Przepisz wiersze od tego, który zawiera „Open Настройки модов menu link”, aż do końca wpisów, zastępując „menu link” przez „menu button” i nie zmieniając niczego innego. Obrazów nie umieszczaj w odpowiedzi.

[DOSTARCZONE WPISY]:
++++++++++
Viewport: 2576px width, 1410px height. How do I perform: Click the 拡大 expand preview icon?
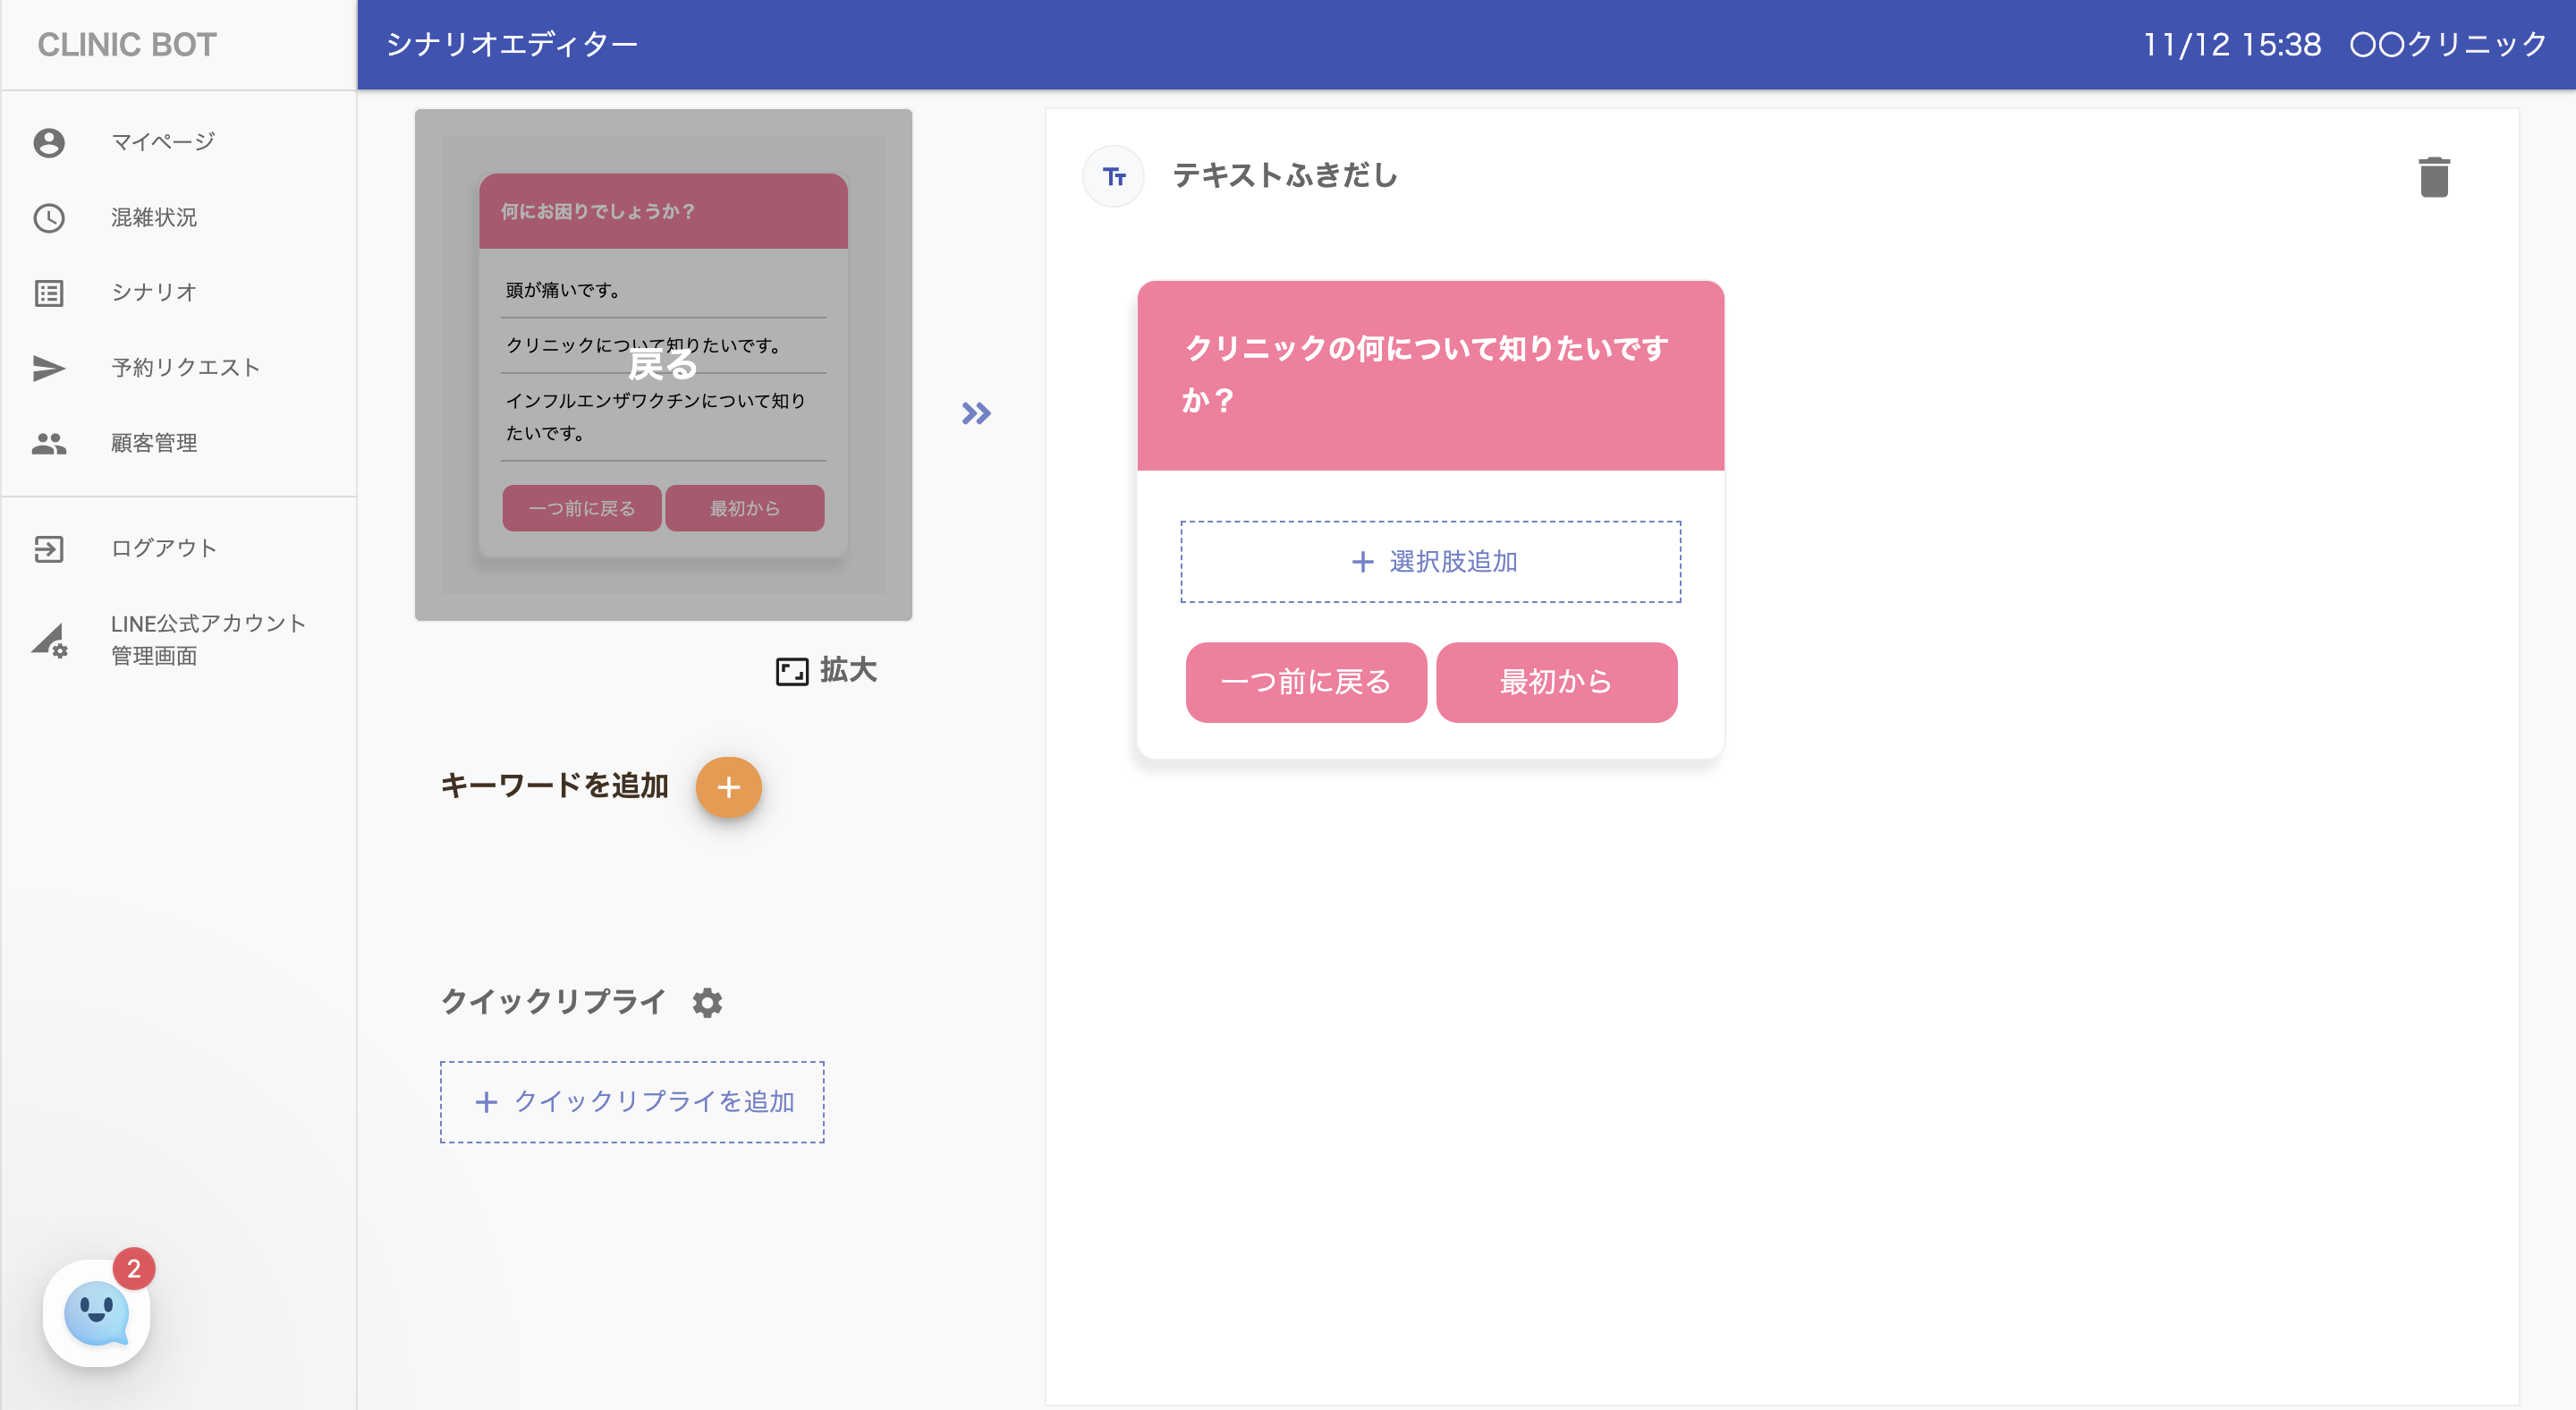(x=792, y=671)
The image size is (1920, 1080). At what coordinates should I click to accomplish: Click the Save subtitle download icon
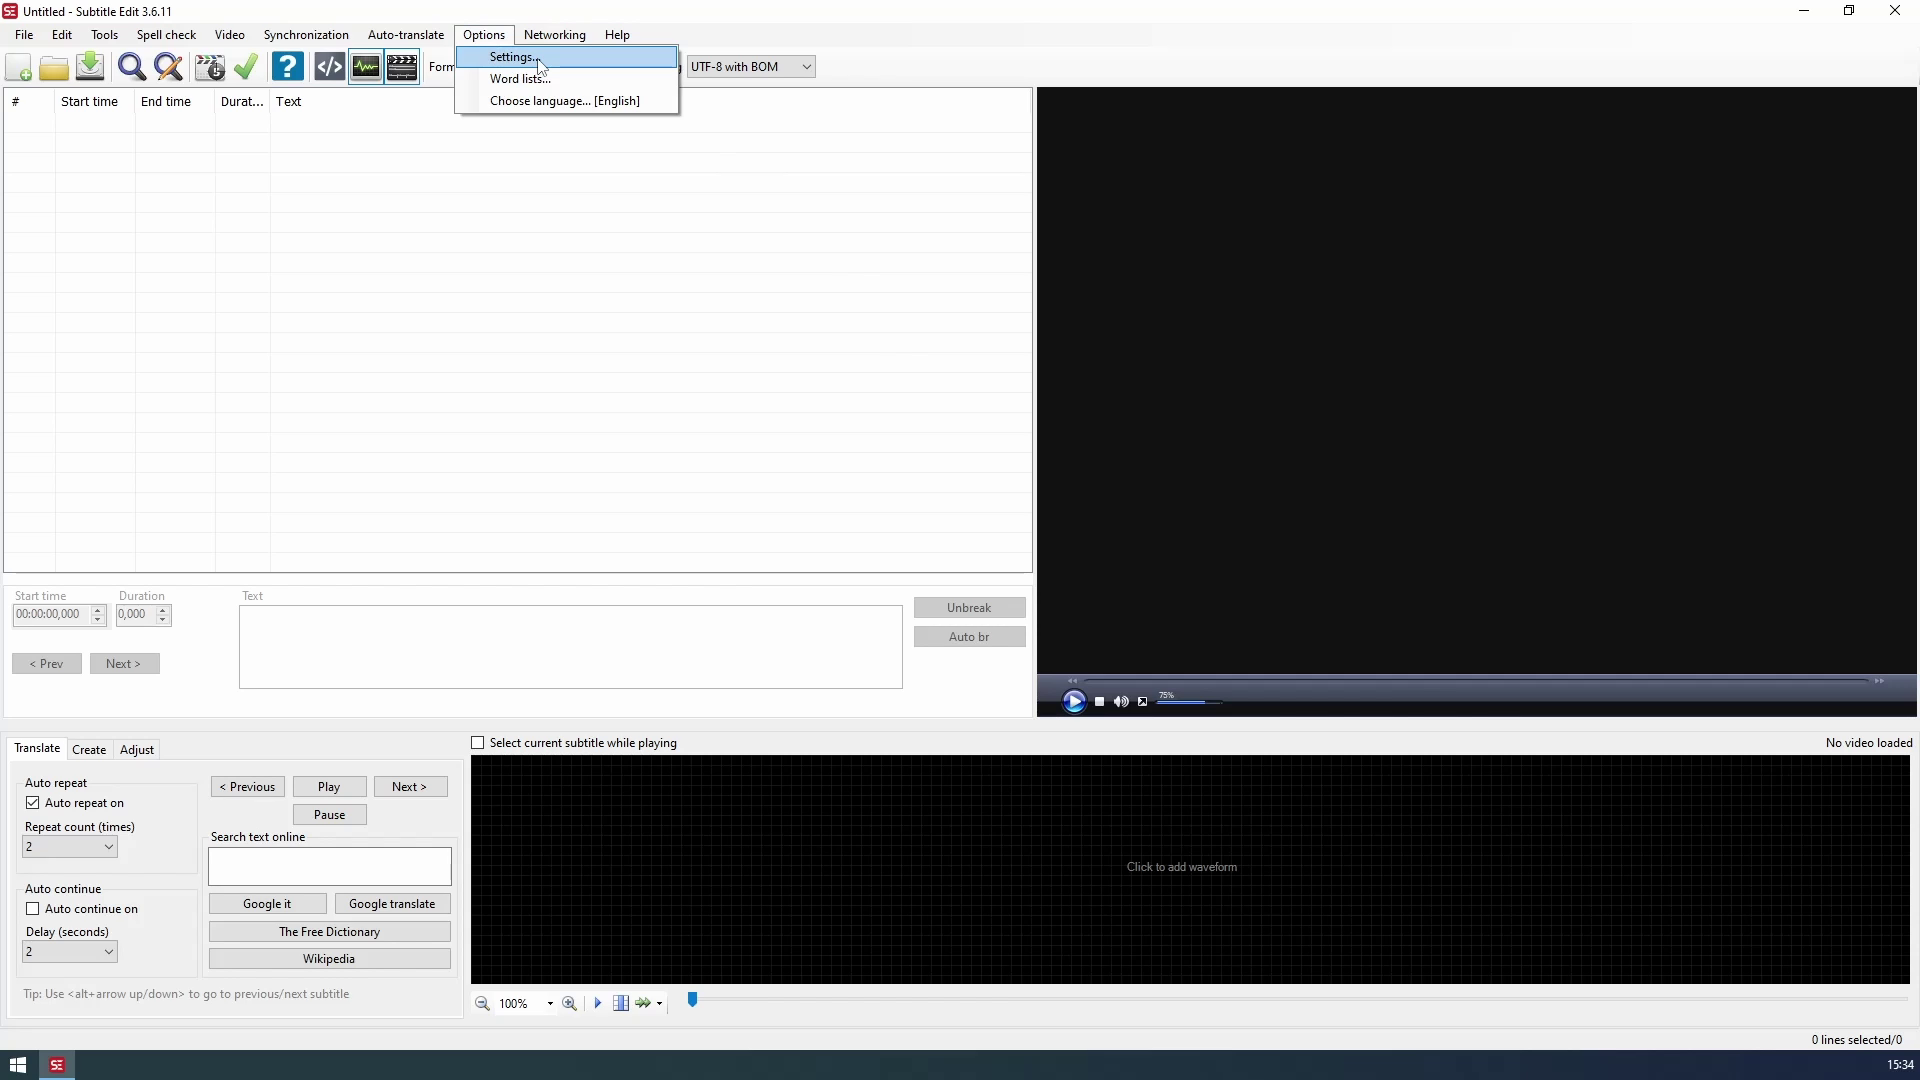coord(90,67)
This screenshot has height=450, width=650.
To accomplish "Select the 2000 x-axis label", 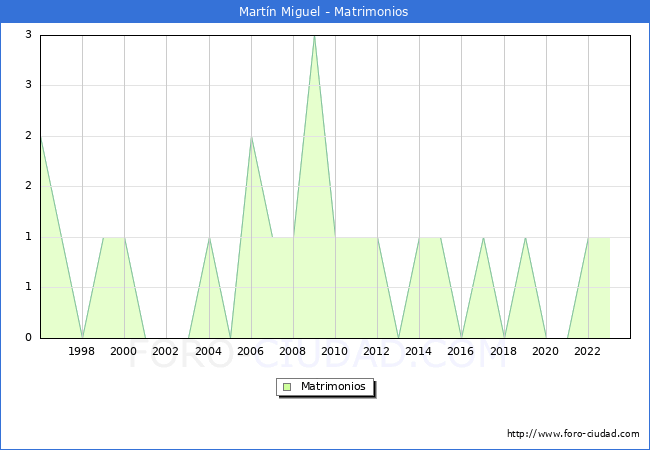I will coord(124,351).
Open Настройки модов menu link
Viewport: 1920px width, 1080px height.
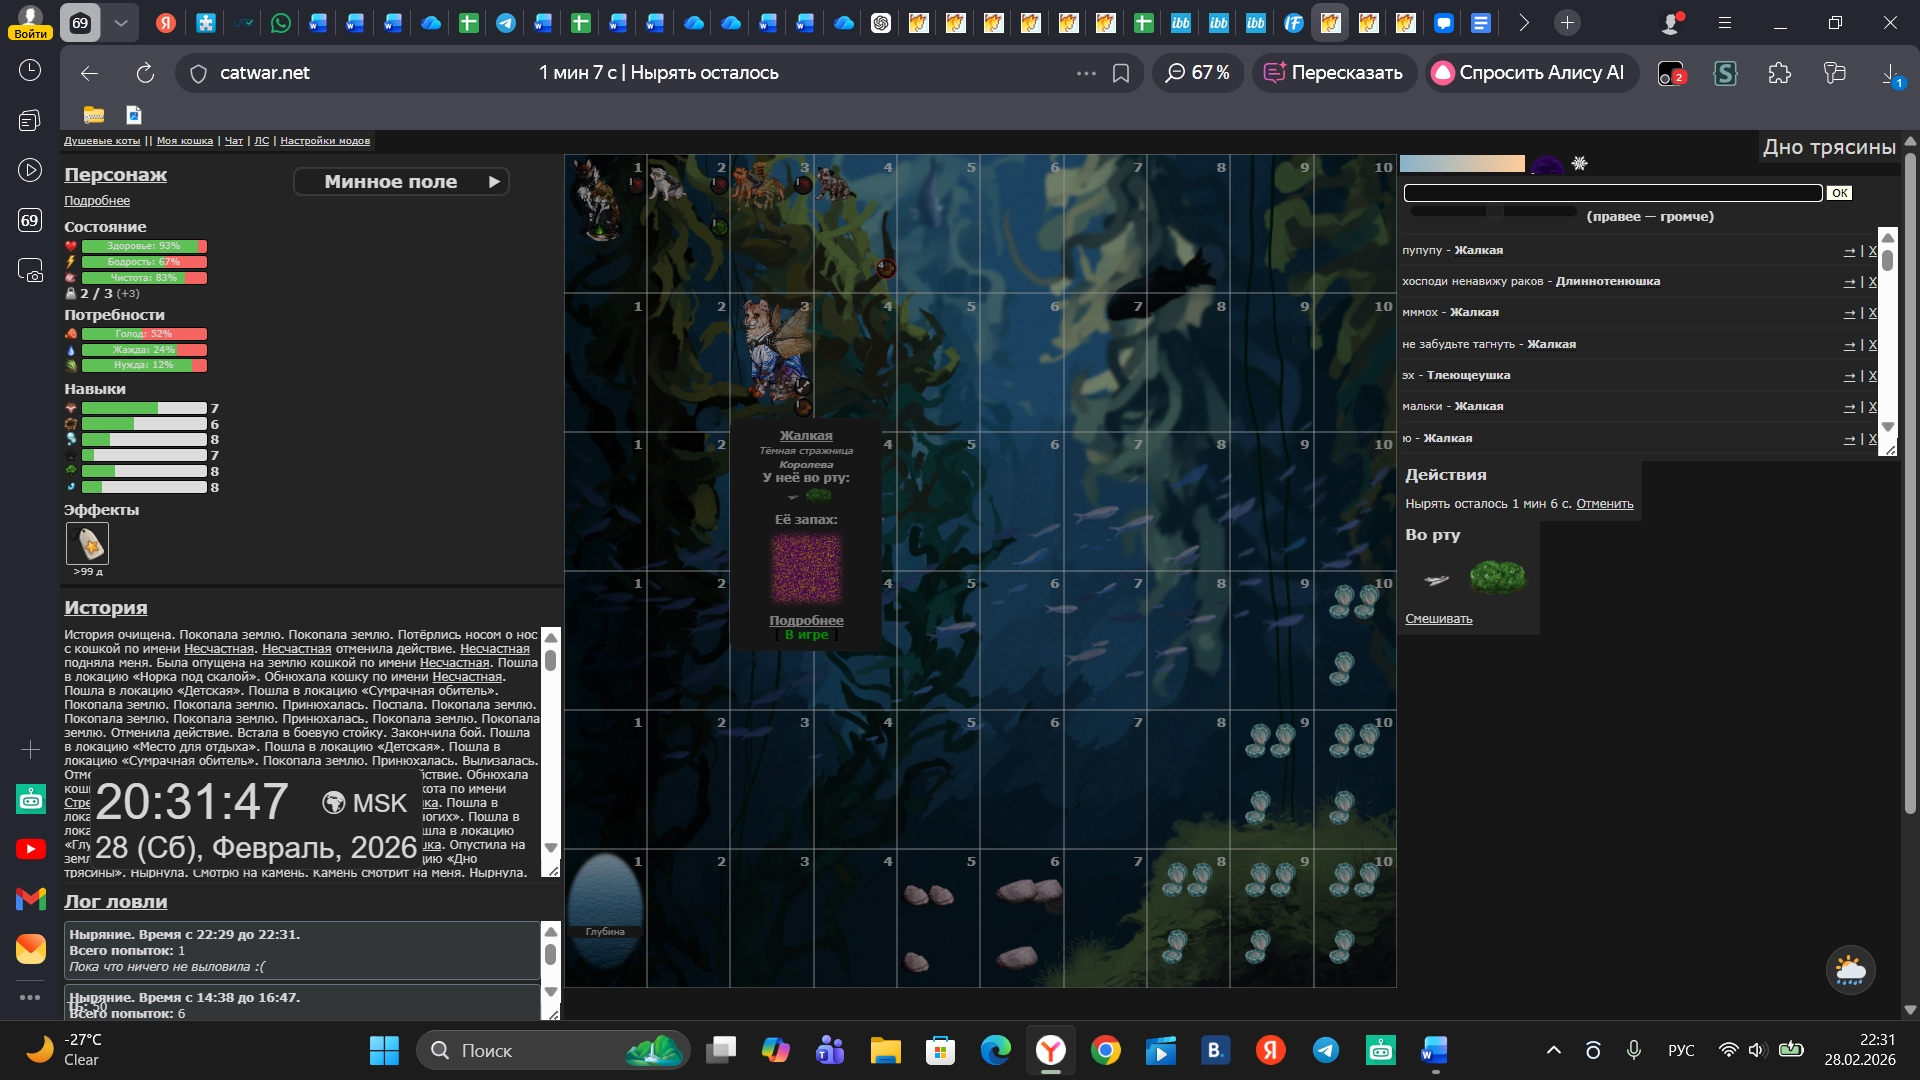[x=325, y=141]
++++++++++
[ODPOWIEDŹ]:
Open Настройки модов menu button
Viewport: 1920px width, 1080px height.
[x=325, y=141]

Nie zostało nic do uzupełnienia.